— Task instructions —
Rewrite the rows from the line with "Open the messages icon with red badge" to the line with "Looking at the screenshot, I should tap(525, 366).", changing "Open the" to "Show the" and keeping everything else the same.

(Some rows)
════════

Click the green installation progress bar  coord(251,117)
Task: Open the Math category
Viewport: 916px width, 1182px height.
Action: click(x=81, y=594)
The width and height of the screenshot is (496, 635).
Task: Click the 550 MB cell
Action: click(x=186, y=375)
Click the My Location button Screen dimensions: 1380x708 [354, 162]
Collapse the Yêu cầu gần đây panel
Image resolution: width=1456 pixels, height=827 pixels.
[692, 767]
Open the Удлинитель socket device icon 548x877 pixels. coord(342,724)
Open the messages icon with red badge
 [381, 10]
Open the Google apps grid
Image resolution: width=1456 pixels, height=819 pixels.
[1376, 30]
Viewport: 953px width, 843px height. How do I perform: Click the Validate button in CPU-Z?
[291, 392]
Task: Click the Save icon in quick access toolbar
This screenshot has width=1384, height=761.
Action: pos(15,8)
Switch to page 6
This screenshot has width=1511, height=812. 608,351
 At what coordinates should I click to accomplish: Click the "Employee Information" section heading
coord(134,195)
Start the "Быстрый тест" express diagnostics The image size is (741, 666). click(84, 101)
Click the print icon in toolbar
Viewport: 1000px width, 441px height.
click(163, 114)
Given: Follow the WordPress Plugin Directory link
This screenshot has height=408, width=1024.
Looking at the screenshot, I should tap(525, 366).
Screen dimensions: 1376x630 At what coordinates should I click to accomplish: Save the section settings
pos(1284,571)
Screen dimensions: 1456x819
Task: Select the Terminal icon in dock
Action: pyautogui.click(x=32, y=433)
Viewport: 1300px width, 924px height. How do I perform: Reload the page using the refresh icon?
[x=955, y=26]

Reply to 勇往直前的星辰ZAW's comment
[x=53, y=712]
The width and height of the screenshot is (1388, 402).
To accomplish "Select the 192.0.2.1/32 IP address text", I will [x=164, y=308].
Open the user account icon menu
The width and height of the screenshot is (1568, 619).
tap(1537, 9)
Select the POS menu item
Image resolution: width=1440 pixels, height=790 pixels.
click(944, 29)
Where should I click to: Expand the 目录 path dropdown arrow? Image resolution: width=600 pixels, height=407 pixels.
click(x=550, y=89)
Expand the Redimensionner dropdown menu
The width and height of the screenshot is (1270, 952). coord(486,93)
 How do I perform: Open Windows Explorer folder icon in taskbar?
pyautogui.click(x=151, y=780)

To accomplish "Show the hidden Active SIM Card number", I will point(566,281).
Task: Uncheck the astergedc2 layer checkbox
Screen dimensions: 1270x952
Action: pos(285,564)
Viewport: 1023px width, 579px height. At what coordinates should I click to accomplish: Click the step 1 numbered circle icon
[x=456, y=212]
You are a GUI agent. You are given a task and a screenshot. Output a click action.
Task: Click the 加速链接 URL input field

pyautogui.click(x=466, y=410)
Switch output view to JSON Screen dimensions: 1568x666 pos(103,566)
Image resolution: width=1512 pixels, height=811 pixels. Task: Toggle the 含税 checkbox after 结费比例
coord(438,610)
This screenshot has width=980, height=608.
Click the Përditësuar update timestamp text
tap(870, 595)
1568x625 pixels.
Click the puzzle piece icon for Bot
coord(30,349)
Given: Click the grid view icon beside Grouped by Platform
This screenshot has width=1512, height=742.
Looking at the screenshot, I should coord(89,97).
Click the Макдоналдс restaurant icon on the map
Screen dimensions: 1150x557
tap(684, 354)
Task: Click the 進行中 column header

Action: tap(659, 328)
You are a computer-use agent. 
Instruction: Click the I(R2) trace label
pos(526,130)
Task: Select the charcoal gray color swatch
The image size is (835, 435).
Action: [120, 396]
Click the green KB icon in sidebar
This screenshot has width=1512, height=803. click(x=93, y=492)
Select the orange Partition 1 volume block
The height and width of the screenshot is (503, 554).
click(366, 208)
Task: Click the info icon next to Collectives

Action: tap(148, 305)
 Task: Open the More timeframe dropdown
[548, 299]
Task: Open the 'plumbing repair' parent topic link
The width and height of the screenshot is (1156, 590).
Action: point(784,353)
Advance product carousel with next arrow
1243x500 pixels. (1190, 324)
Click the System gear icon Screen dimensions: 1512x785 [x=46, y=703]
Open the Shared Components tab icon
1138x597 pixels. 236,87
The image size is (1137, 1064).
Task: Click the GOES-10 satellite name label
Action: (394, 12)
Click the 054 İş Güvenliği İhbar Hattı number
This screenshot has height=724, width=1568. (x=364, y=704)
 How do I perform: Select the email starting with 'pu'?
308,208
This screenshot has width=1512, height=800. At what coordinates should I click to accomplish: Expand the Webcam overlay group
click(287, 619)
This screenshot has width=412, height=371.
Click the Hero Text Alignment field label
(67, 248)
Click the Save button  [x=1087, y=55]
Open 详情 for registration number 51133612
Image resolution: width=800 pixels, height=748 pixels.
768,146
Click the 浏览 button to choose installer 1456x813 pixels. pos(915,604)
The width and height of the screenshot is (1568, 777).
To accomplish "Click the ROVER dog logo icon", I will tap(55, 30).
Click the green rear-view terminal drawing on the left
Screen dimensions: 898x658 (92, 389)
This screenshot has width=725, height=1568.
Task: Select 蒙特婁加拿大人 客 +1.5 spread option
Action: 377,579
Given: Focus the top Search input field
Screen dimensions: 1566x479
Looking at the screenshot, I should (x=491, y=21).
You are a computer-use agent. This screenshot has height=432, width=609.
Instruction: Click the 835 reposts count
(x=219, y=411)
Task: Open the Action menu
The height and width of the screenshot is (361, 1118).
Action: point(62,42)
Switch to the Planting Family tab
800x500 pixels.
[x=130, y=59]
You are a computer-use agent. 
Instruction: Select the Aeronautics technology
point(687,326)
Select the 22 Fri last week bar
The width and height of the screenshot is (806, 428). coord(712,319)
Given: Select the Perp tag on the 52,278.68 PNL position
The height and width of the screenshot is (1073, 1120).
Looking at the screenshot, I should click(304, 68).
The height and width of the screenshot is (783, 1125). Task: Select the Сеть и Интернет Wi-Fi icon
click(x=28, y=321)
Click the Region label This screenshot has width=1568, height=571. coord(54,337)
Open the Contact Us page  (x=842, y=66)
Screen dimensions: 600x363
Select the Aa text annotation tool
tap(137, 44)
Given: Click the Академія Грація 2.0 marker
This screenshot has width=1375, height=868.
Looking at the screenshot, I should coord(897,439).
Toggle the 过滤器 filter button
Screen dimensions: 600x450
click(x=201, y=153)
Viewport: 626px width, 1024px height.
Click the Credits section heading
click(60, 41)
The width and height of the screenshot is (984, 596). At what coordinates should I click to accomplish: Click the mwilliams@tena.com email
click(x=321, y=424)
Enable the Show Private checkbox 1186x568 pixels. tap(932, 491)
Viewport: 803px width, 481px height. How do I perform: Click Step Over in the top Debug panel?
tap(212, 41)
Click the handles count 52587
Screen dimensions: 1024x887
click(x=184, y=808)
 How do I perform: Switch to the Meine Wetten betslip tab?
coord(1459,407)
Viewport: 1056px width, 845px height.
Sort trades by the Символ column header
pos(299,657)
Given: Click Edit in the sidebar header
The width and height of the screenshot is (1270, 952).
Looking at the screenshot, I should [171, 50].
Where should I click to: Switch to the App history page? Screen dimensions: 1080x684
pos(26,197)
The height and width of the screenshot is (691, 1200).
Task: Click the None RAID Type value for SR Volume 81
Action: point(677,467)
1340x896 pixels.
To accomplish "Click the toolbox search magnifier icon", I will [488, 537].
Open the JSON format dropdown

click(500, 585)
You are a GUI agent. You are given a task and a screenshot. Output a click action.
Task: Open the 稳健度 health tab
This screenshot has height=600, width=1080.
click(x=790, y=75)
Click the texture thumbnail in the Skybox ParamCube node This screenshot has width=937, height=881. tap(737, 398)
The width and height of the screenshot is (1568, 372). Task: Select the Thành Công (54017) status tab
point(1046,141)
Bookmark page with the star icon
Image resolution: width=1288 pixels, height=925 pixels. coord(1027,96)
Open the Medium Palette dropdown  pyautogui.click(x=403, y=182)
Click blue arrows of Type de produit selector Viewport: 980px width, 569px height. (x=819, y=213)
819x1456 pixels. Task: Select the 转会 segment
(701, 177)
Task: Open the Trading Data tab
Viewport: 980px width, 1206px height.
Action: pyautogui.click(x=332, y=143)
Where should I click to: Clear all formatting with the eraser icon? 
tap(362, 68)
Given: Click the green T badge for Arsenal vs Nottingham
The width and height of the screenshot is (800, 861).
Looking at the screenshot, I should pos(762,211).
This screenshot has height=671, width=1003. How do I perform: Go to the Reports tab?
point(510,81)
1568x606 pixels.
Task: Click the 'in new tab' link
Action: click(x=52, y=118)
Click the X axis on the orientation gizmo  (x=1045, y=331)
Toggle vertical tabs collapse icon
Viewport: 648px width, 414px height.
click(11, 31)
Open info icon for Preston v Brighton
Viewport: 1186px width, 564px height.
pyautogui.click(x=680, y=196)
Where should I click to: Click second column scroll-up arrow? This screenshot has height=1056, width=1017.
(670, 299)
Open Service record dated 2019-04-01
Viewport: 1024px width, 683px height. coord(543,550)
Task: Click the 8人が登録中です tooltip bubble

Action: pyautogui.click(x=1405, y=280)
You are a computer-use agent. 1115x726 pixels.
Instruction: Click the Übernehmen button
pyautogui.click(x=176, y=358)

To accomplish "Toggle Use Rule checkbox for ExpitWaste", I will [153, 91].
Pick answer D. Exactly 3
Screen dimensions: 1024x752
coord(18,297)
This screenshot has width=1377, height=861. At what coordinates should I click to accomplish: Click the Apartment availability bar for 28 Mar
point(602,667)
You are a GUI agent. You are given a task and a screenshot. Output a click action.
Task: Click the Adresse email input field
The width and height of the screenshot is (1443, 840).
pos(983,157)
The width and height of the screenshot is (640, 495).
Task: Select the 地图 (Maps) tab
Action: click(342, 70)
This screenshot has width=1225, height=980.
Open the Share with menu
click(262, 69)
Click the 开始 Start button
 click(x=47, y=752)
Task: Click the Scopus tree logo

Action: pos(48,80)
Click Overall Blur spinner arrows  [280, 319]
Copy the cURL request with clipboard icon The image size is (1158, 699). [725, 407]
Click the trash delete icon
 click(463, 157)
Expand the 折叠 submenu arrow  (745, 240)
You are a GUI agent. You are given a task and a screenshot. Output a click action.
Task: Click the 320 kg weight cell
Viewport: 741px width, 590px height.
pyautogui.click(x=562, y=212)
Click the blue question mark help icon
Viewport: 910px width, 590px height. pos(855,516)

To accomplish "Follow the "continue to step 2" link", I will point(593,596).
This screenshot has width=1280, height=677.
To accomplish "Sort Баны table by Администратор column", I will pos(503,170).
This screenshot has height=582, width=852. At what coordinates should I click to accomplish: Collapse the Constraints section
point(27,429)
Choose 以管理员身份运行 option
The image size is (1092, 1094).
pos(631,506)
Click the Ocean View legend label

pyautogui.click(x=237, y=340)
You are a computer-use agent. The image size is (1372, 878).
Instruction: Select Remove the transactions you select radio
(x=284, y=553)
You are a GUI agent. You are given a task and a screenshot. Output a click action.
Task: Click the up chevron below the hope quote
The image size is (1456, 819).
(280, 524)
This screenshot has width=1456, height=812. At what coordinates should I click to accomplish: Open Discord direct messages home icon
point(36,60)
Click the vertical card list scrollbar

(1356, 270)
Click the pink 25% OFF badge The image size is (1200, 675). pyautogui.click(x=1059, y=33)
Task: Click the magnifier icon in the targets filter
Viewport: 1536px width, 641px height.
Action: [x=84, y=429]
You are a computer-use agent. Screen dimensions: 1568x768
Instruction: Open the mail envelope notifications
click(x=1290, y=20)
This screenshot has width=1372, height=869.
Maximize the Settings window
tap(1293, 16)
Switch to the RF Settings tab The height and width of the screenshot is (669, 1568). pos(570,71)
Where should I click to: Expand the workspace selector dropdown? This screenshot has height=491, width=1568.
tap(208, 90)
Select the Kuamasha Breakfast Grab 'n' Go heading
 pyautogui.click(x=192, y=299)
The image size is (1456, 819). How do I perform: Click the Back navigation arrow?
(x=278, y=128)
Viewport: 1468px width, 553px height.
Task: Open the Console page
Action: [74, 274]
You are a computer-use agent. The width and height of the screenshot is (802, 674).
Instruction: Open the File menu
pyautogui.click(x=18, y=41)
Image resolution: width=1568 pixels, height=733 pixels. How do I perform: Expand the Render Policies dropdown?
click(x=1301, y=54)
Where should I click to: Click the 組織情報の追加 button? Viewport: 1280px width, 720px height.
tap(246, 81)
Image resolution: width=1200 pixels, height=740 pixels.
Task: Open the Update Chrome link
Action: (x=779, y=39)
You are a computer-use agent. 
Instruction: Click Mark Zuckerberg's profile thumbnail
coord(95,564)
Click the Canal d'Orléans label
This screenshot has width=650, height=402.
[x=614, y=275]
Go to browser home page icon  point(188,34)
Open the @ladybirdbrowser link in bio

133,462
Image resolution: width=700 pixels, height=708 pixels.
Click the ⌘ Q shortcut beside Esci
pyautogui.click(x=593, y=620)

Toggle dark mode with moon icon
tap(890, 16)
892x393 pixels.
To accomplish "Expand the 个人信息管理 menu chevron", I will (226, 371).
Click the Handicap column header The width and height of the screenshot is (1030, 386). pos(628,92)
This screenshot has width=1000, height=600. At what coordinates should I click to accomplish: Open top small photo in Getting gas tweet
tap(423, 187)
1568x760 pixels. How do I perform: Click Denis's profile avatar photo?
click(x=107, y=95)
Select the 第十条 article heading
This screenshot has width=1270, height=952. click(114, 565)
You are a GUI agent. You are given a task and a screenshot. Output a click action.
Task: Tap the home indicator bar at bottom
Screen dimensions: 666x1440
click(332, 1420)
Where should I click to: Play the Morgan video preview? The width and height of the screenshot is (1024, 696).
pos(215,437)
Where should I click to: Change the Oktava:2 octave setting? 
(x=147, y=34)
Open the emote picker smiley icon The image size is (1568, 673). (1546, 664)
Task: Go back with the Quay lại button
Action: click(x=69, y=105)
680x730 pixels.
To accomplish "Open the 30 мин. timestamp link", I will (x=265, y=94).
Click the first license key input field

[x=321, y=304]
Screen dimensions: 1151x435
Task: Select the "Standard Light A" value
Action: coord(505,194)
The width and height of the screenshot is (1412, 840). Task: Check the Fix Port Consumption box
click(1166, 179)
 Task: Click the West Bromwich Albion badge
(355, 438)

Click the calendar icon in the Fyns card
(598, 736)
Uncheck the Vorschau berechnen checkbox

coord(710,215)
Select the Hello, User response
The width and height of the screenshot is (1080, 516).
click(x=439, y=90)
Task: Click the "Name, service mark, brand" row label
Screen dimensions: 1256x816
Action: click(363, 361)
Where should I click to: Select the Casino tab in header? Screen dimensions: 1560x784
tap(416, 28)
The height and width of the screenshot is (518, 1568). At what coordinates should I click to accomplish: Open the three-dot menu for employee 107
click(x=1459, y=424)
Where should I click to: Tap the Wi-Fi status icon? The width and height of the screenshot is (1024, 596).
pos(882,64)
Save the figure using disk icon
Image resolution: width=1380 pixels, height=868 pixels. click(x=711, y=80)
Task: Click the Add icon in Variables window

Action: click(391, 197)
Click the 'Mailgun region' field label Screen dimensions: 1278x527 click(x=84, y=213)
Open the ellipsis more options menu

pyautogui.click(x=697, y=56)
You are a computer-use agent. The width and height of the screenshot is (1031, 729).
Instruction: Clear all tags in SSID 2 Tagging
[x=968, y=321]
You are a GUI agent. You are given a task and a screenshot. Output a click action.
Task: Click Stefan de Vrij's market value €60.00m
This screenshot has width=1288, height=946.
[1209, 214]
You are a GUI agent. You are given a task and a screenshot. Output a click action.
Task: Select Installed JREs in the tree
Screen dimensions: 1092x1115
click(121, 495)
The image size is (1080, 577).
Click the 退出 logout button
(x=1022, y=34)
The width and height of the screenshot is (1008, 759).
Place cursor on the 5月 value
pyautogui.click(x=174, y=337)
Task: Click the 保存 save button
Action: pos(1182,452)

════════

— Task response —
Show the messages icon with red badge
 [381, 10]
Show the Google apps grid
Image resolution: width=1456 pixels, height=819 pixels.
[1376, 30]
Viewport: 953px width, 843px height. How do I perform: Click the Validate button in CPU-Z?
[291, 392]
Task: Click the Save icon in quick access toolbar
This screenshot has width=1384, height=761.
Action: pos(15,8)
Switch to page 6
This screenshot has width=1511, height=812. 608,351
 At what coordinates should I click to accomplish: Click the "Employee Information" section heading
coord(134,195)
Start the "Быстрый тест" express diagnostics The image size is (741, 666). click(84, 101)
Click the print icon in toolbar
Viewport: 1000px width, 441px height.
click(163, 114)
Given: Follow the WordPress Plugin Directory link
This screenshot has height=408, width=1024.
Looking at the screenshot, I should tap(525, 366).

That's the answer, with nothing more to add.